The price we pay for this (read extra cost) is in longer feedback loops. Instead of pairing on a piece of code, I code it; check it in; wait for review comments tomorrow. And we have to pay close attention to having detailed written communication to manage the handoffs effectively. We are of course operating under the mantra of “communication rather documentation” but notes in a wiki and email always fall short of face-to-face or a phone call.
On the topic of technical debt, there has also been recent threads (and even a mini-conference coming up at the end of the week) looking for a better metaphor such as flipping it on its head and making technical investments rather than call it technical debt, but anyway I’ll assume you know what I mean. Our number one debt is legacy code with no automated tests. For this reason, we do work on stories that are nothing but get a particular feature at least under some sort of automated test. The other big class of debt is a non-OO base which means to reuse anything it must first always be refactored.
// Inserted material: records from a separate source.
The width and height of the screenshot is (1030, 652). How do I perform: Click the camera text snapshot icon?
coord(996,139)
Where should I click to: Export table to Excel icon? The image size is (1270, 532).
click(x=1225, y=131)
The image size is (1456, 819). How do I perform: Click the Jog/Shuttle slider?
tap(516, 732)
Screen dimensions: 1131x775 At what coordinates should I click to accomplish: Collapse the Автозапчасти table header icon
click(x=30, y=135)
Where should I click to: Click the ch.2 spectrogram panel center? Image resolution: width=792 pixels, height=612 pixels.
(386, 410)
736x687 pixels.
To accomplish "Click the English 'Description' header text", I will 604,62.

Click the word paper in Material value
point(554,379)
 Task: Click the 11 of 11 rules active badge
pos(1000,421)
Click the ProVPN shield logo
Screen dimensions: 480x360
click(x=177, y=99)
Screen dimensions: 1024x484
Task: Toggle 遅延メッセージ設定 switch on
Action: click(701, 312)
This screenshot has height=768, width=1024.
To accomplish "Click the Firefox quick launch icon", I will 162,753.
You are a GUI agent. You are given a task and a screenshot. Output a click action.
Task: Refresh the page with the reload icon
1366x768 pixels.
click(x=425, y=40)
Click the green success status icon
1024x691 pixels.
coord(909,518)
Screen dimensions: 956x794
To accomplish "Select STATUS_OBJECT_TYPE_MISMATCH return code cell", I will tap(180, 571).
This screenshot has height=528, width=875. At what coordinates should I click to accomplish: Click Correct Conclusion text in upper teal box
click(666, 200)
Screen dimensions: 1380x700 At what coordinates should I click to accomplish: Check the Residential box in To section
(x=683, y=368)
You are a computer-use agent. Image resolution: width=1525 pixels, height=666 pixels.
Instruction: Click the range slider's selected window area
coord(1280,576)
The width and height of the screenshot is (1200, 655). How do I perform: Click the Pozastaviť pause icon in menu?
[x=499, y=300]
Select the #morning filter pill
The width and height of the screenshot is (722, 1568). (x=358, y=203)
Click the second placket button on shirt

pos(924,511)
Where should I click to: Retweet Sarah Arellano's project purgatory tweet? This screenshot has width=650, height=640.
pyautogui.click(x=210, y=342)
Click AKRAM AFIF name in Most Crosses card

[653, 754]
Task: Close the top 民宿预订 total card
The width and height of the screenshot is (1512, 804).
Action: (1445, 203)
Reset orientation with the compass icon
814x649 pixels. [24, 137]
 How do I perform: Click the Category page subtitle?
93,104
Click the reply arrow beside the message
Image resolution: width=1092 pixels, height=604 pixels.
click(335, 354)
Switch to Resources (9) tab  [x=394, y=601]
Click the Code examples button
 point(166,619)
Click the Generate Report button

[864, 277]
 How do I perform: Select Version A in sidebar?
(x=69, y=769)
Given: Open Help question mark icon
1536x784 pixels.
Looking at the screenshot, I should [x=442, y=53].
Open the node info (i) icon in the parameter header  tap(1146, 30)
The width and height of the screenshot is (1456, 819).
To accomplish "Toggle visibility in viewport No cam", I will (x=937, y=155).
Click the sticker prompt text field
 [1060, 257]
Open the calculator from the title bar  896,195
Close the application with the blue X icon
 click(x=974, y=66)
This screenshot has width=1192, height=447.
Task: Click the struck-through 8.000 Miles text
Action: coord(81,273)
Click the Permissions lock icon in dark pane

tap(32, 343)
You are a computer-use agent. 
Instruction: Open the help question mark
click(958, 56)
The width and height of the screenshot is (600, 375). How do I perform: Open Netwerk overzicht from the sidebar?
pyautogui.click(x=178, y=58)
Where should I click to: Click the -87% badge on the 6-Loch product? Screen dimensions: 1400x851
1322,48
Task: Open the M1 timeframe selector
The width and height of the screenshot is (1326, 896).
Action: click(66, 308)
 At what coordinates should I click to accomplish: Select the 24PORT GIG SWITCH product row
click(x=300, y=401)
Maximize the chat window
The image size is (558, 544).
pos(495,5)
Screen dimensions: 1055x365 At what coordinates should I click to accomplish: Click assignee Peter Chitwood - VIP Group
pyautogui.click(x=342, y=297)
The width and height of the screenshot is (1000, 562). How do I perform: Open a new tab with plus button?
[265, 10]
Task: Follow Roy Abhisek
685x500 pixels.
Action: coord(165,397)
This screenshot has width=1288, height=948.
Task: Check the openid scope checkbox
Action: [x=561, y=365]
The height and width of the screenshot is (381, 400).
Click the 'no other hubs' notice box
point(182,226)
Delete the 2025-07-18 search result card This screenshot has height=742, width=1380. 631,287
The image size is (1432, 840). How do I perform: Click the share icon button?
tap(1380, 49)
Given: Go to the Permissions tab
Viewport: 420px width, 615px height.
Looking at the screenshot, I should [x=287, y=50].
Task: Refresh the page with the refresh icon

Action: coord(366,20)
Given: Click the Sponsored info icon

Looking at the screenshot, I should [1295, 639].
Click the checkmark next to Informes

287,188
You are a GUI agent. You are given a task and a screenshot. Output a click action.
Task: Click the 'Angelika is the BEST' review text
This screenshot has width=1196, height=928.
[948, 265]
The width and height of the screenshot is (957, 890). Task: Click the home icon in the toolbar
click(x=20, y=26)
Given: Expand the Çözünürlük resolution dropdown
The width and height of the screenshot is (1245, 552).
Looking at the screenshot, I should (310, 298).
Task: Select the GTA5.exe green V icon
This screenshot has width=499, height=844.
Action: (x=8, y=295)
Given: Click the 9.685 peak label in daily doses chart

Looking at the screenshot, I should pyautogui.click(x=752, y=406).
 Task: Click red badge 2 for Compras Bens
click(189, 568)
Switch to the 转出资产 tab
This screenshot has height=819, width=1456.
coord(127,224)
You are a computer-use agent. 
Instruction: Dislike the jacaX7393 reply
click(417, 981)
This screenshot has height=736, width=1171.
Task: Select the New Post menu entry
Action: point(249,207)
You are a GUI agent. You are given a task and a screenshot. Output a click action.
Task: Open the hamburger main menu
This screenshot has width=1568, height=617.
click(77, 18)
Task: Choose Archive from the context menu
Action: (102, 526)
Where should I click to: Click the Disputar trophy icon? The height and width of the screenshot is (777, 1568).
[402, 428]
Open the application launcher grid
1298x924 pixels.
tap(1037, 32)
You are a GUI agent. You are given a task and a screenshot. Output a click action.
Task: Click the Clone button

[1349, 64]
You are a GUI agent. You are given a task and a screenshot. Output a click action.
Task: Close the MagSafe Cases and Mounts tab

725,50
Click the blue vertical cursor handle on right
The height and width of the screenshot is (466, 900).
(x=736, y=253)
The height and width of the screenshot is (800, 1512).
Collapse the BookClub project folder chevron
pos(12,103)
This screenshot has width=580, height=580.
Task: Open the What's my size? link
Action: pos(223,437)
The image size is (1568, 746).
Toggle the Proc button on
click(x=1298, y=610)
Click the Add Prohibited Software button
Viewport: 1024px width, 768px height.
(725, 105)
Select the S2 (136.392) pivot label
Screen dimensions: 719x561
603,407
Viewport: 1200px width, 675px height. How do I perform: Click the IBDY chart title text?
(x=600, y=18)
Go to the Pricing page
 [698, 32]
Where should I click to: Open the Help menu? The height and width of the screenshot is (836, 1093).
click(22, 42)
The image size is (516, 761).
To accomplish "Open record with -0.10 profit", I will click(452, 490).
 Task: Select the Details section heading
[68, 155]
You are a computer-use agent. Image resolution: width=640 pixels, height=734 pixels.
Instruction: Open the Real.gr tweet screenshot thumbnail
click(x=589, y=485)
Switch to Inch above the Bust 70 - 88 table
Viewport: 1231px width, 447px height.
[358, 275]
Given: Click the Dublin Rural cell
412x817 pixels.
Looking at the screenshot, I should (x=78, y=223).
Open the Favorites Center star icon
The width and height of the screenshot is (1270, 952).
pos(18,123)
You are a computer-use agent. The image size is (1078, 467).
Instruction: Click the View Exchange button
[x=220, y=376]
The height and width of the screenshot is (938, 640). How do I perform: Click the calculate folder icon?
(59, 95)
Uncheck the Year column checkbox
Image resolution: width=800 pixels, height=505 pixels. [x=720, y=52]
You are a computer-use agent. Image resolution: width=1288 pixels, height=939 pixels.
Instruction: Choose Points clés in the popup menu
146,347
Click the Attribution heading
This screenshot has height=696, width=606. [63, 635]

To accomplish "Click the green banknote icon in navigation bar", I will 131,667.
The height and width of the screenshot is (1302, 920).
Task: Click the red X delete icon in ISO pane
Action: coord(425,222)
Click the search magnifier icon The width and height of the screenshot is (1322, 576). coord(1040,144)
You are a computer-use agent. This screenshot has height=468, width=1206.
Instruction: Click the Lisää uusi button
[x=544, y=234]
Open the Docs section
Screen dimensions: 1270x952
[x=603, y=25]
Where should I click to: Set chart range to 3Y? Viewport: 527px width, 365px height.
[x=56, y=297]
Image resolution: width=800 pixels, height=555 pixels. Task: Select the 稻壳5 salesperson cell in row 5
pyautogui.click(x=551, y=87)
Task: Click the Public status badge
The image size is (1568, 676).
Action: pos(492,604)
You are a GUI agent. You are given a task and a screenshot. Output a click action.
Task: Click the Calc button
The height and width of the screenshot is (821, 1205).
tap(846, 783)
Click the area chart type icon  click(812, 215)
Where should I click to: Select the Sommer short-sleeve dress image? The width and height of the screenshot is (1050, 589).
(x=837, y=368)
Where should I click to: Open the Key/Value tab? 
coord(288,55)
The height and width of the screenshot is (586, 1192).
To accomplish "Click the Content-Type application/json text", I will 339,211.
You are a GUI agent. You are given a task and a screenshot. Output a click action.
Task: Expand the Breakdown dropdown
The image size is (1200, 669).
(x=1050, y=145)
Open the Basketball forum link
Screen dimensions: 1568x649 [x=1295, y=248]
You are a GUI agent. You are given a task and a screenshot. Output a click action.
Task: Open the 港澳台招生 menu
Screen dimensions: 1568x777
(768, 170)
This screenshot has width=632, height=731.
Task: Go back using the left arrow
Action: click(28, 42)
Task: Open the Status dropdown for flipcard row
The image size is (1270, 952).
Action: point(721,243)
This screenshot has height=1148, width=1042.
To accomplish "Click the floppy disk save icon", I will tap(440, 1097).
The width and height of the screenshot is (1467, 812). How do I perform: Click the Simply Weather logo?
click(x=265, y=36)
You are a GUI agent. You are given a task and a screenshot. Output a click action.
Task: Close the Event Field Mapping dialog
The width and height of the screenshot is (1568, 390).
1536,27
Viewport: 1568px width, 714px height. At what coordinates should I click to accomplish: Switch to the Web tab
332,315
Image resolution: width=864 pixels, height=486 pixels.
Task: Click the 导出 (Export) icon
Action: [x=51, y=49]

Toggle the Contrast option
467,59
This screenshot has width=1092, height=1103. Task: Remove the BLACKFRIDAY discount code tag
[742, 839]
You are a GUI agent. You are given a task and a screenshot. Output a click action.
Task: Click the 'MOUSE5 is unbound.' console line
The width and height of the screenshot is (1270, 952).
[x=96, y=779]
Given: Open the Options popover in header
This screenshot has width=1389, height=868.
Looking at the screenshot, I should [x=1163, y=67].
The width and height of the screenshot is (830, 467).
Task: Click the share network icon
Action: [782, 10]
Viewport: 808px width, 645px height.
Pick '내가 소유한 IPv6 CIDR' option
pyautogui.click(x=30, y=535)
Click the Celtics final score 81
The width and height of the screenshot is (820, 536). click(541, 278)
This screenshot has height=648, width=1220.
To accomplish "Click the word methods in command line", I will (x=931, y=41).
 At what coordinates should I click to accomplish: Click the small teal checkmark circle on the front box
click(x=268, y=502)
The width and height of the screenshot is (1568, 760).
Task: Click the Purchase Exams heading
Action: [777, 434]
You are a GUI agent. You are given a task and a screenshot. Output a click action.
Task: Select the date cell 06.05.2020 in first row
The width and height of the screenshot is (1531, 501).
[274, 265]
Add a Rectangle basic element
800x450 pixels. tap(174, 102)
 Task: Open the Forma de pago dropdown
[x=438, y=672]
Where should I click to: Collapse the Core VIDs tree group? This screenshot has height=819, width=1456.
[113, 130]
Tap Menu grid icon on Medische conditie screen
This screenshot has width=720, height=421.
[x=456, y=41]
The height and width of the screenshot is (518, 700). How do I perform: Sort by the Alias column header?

This combined with the lack of tests means moving pretty slowly to try to avoid incurring bugs.
Outside of keeping focused on those two topics, we’ve employed a Kanban process to reduce the number of stories in progress at any given moment. It’s normal for a collocated team to only work on as many stories as the number of pairs will allow. If you’re blocked on any given story, you find and ask the right person and move on. With a distributed team, it’s very tempting if you have to wait 12 to 24 hours for an answer to put the blocked story on hold and start another story. But this leads us down the path of additional context switching (among n+1 stories now) and of course incurs additional waste by putting story 1 in inventory while beginning to build inventory around story 2. A limited number of Kanban tickets are how we at least limit this amount of waste.
On a more practical level, what happens when we start even more stories is that we end up with even more stories blocked over time due to lack of attention and this directly increases (rather than reduce) our cycle time. This to me is direct evidence that cycle time is far more important than efficiency. It’s efficiency and wanting to efficiently use those programmer hours that tempts you to start yet another story. Yet it turns around and has a negative impact on the number of stories you can get done.
I’m very interested to hear any suggestions from people out there as to what you think we could do to improve. Or if you think we just need to plug along and get the technical debt down enough that we can finally starting flowing faster?
Lastly, it occurs to me that actually drawing out a value stream map and looking there for waste may be a valuable step. With that, it seems the real cycle time is from the point of having a story defined to the point that it is in production. Which raises the question: is that the cycle time we should be tracking and minimizing to truly “optimize the whole”?